What you are asked to do: Type the entries out once more. Match them exactly.

Input START

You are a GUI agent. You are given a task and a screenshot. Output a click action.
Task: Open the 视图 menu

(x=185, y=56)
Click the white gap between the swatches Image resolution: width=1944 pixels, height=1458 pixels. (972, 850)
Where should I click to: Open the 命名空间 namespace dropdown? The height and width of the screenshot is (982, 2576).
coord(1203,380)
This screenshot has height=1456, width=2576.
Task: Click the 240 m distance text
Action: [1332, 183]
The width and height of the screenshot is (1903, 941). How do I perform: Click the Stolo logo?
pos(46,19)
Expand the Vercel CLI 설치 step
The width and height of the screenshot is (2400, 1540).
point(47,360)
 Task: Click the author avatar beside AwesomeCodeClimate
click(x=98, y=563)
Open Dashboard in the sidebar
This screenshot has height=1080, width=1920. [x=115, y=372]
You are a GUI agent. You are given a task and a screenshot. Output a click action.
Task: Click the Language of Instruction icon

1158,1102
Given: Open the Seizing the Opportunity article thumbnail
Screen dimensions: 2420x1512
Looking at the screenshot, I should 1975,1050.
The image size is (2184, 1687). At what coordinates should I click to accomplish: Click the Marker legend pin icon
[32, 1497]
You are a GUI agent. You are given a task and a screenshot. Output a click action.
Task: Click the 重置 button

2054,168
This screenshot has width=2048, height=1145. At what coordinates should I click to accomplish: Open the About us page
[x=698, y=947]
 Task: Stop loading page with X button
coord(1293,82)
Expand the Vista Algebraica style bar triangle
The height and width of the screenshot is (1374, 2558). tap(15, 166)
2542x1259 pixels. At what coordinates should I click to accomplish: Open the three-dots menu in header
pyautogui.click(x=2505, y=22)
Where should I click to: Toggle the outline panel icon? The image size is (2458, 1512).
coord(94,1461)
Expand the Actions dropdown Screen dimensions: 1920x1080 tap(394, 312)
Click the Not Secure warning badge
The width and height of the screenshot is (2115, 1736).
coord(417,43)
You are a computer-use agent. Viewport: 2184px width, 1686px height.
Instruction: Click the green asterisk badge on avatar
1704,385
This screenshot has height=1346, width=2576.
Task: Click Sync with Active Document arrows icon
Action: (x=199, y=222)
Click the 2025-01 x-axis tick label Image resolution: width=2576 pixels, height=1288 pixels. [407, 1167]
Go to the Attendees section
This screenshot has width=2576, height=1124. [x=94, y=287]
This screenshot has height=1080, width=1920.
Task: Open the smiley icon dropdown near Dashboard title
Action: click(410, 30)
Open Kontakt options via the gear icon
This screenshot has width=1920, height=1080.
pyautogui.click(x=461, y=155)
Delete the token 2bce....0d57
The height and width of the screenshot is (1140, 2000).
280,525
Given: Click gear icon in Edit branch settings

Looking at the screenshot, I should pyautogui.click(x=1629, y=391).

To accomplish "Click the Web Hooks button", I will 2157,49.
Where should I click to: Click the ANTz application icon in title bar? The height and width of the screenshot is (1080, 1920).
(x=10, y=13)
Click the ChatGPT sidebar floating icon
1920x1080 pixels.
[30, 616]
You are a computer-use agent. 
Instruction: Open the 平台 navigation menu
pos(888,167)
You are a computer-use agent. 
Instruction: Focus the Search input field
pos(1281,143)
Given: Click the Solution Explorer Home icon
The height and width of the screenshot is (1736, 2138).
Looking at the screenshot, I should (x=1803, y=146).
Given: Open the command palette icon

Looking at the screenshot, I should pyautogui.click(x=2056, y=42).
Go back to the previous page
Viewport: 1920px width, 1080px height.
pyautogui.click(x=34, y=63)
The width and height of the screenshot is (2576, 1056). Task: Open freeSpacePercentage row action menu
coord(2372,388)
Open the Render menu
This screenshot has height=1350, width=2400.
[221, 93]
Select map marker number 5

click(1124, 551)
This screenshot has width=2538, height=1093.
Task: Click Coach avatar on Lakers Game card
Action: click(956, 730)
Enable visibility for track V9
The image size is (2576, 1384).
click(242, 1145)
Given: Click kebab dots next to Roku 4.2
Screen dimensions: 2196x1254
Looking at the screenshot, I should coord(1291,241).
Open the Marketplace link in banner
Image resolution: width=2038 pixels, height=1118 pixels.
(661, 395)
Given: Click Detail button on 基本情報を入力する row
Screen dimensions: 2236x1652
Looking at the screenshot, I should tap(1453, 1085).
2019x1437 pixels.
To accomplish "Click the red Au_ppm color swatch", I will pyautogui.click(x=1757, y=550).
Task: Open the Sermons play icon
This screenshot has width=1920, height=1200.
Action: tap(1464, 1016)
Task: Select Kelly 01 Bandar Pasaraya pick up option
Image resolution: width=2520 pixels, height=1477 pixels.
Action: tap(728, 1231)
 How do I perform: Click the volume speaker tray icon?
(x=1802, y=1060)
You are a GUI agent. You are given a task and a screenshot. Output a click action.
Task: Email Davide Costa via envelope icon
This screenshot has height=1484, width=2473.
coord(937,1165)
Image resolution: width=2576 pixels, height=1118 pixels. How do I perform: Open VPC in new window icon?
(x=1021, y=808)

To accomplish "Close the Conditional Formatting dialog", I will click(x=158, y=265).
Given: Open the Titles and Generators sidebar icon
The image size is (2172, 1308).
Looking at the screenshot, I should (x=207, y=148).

Input END

Exercise result:
You are a GUI agent. You are given a task and a screenshot. Output a click action.
Task: Open the 视图 menu

(x=185, y=56)
Click the white gap between the swatches Image resolution: width=1944 pixels, height=1458 pixels. (972, 850)
Where should I click to: Open the 命名空间 namespace dropdown? The height and width of the screenshot is (982, 2576).
coord(1203,380)
This screenshot has height=1456, width=2576.
Task: Click the 240 m distance text
Action: [1332, 183]
The width and height of the screenshot is (1903, 941). How do I perform: Click the Stolo logo?
pos(46,19)
Expand the Vercel CLI 설치 step
The width and height of the screenshot is (2400, 1540).
point(47,360)
 Task: Click the author avatar beside AwesomeCodeClimate
click(x=98, y=563)
Open Dashboard in the sidebar
This screenshot has height=1080, width=1920. [x=115, y=372]
You are a GUI agent. You are given a task and a screenshot. Output a click action.
Task: Click the Language of Instruction icon

1158,1102
Given: Open the Seizing the Opportunity article thumbnail
Screen dimensions: 2420x1512
Looking at the screenshot, I should 1975,1050.
The image size is (2184, 1687). At what coordinates should I click to accomplish: Click the Marker legend pin icon
[32, 1497]
You are a GUI agent. You are given a task and a screenshot. Output a click action.
Task: Click the 重置 button

2054,168
This screenshot has width=2048, height=1145. At what coordinates should I click to accomplish: Open the About us page
[x=698, y=947]
 Task: Stop loading page with X button
coord(1293,82)
Expand the Vista Algebraica style bar triangle
The height and width of the screenshot is (1374, 2558). tap(15, 166)
2542x1259 pixels. At what coordinates should I click to accomplish: Open the three-dots menu in header
pyautogui.click(x=2505, y=22)
Where should I click to: Toggle the outline panel icon? The image size is (2458, 1512).
coord(94,1461)
Expand the Actions dropdown Screen dimensions: 1920x1080 tap(394, 312)
Click the Not Secure warning badge
The width and height of the screenshot is (2115, 1736).
coord(417,43)
You are a computer-use agent. Viewport: 2184px width, 1686px height.
Instruction: Click the green asterisk badge on avatar
1704,385
This screenshot has height=1346, width=2576.
Task: Click Sync with Active Document arrows icon
Action: (x=199, y=222)
Click the 2025-01 x-axis tick label Image resolution: width=2576 pixels, height=1288 pixels. [407, 1167]
Go to the Attendees section
This screenshot has width=2576, height=1124. [x=94, y=287]
This screenshot has height=1080, width=1920.
Task: Open the smiley icon dropdown near Dashboard title
Action: click(410, 30)
Open Kontakt options via the gear icon
This screenshot has width=1920, height=1080.
pyautogui.click(x=461, y=155)
Delete the token 2bce....0d57
The height and width of the screenshot is (1140, 2000).
280,525
Given: Click gear icon in Edit branch settings

Looking at the screenshot, I should pyautogui.click(x=1629, y=391).

To accomplish "Click the Web Hooks button", I will 2157,49.
Where should I click to: Click the ANTz application icon in title bar? The height and width of the screenshot is (1080, 1920).
(x=10, y=13)
Click the ChatGPT sidebar floating icon
1920x1080 pixels.
[30, 616]
You are a computer-use agent. 
Instruction: Open the 平台 navigation menu
pos(888,167)
You are a computer-use agent. 
Instruction: Focus the Search input field
pos(1281,143)
Given: Click the Solution Explorer Home icon
The height and width of the screenshot is (1736, 2138).
Looking at the screenshot, I should (x=1803, y=146).
Given: Open the command palette icon

Looking at the screenshot, I should pyautogui.click(x=2056, y=42).
Go back to the previous page
Viewport: 1920px width, 1080px height.
pyautogui.click(x=34, y=63)
The width and height of the screenshot is (2576, 1056). Task: Open freeSpacePercentage row action menu
coord(2372,388)
Open the Render menu
This screenshot has height=1350, width=2400.
[221, 93]
Select map marker number 5

click(1124, 551)
This screenshot has width=2538, height=1093.
Task: Click Coach avatar on Lakers Game card
Action: click(956, 730)
Enable visibility for track V9
The image size is (2576, 1384).
click(242, 1145)
Given: Click kebab dots next to Roku 4.2
Screen dimensions: 2196x1254
Looking at the screenshot, I should coord(1291,241).
Open the Marketplace link in banner
Image resolution: width=2038 pixels, height=1118 pixels.
(661, 395)
Given: Click Detail button on 基本情報を入力する row
Screen dimensions: 2236x1652
Looking at the screenshot, I should tap(1453, 1085).
2019x1437 pixels.
To accomplish "Click the red Au_ppm color swatch", I will pyautogui.click(x=1757, y=550).
Task: Open the Sermons play icon
This screenshot has width=1920, height=1200.
Action: tap(1464, 1016)
Task: Select Kelly 01 Bandar Pasaraya pick up option
Image resolution: width=2520 pixels, height=1477 pixels.
Action: tap(728, 1231)
 How do I perform: Click the volume speaker tray icon?
(x=1802, y=1060)
You are a GUI agent. You are given a task and a screenshot. Output a click action.
Task: Email Davide Costa via envelope icon
This screenshot has height=1484, width=2473.
coord(937,1165)
Image resolution: width=2576 pixels, height=1118 pixels. How do I perform: Open VPC in new window icon?
(x=1021, y=808)

To accomplish "Close the Conditional Formatting dialog", I will click(x=158, y=265).
Given: Open the Titles and Generators sidebar icon
The image size is (2172, 1308).
Looking at the screenshot, I should (x=207, y=148).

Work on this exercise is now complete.